TurquieColère après l'abandon d'un traité protégeant les femmes
ATS
20.3.2021 - 13:10
Le président Recep Tayyip Erdogan a retiré samedi la Turquie d'un emblématique traité international luttant contre les violences contre les femmes malgré une hausse des agressions, une décision qui a suscité une vague de colère.
Keystone-SDA
20.03.2021, 13:10
ATS
Le retrait de la Turquie de la Convention d'Istanbul est «une nouvelle dévastatrice» et «compromet la protection des femmes» dans ce pays, a déploré la Conseil de l'Europe, une organisation paneuropéenne dont Ankara est membre et sous les auspices de laquelle le gouvernement turc avait signé ce traité en 2011.
L'abandon par la Turquie de la Convention d'Istanbul, premier outil supranational à fixer des normes juridiquement contraignantes dans une trentaine de pays pour prévenir la violence sexiste, a été annoncé par un décret présidentiel publié dans la nuit de vendredi à samedi.
Cette décision, prise alors que les féminicides n'ont cessé d'augmenter depuis une décennie, a suscité la colère des organisations de défense des droits des femmes qui ont appelé à manifester samedi à Istanbul.
M. Erdogan cède avec cette mesure à la pression de groupes conservateurs et islamistes, qui appelaient depuis plusieurs mois à quitter ce texte qui, selon eux, nuisait aux valeurs familiales «traditionnelles» en défendant l'égalité des sexes et «favorisait» la communauté LGBT en appelant à ne pas discriminer en fonction de l'orientation sexuelle.

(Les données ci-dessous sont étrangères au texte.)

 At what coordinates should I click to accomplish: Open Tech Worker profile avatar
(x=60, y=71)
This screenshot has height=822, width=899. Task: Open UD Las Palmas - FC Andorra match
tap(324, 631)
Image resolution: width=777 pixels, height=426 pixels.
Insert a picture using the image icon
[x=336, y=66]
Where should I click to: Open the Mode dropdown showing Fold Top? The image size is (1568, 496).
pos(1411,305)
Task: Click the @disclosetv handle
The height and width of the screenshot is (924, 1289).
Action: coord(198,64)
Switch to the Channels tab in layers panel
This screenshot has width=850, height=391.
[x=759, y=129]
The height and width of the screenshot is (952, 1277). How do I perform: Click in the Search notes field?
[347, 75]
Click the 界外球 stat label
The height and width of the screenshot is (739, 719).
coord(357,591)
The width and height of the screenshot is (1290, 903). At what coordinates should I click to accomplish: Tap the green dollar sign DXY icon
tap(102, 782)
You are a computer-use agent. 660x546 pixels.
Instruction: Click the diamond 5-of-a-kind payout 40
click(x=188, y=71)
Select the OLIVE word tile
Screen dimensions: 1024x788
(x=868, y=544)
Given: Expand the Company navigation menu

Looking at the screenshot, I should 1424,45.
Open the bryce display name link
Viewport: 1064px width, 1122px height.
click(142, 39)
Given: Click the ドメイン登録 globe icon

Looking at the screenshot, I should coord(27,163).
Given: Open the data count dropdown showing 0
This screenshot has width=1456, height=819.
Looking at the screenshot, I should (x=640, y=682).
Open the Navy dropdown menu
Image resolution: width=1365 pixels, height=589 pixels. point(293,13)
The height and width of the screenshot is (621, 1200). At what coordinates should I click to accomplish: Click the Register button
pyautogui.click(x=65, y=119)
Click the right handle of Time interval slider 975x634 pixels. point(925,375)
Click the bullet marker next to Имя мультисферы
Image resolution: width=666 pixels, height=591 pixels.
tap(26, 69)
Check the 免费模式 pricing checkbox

Le président turc avait pour la première fois évoqué un abandon de ce traité l'an dernier, dans une tentative de rallier son électorat conservateur face à des difficultés économiques croissantes.
Depuis lors, des femmes étaient descendues dans les rues d'Istanbul et d'autres villes à plusieurs reprises, appelant le gouvernement à s'en tenir à la Convention.
Droits «piétinés»
Le retrait du traité samedi a été vivement condamné par des opposants du président turc.
«Annoncer en pleine nuit le retrait de la Convention d'Istanbul, alors que nous apprenons chaque jour que de nouvelles violences sont commises contre des femmes, a de quoi remplir d'amertume», a déclaré le maire d'Istanbul Ekrem Imamoglu, l'un des principaux rivaux de M. Erdogan.
«Cela revient à piétiner la lutte que mènent les femmes depuis des années», a-t-il ajouté.
Une vice-présidente du principal parti d'opposition CHP (social-démocrate), Gökçe Gökçen, a estimé que l'abandon de cette Convention signifiait «laisser les femmes être tuées». «Malgré vous et votre malfaisance, nous allons rester en vie et ressusciter la Convention», a-t-elle écrit sur Twitter.
Face à cette avalanche de critiques, le gouvernement a tenté de réaffirmer son attachement à la lutte contre les violences faites aux femmes.
«Nous allons poursuivre notre lutte contre la violence avec pour principe la 'tolérance zéro'», a ainsi assuré la ministre de la Famille Zehra Zumrut Selcuk, citée par l'agence de presse étatique Anadolu.
300 féminicides en 2020
Les féminicides et les violences domestiques sont un mal endémique en Turquie.
En 2020, 300 femmes ont été tuées par leur conjoint ou ex-conjoint, selon l'association «Nous mettrons fin aux féminicides».
Début mars, le pays a été secoué par la publication d'une vidéo montrant un homme frappant son ex-femme au sol en pleine rue, sous les yeux de leur fillette.
L'agresseur a été arrêté et le président Erdogan a annoncé la création d'une commission parlementaire pour faire un état des lieux de la législation afin de mieux lutter contre les violences.
En dépit de ces déclarations, les associations de défense des droits des femmes accusent le gouvernement de ne pas appliquer les lois avec assez de fermeté, encourageant selon elles le sentiment d'impunité.
Plusieurs associations ont appelé à protester samedi après-midi sur la rive asiatique d'Istanbul pour mener un «combat collectif contre ceux qui ont abandonné la Convention d'Istanbul».
«Renoncez à cette décision, mettez en oeuvre la Convention», a exhorté dans un tweet la secrétaire générale de l'organisation «Nous mettrons fin aux féminicides», Fidan Ataselim.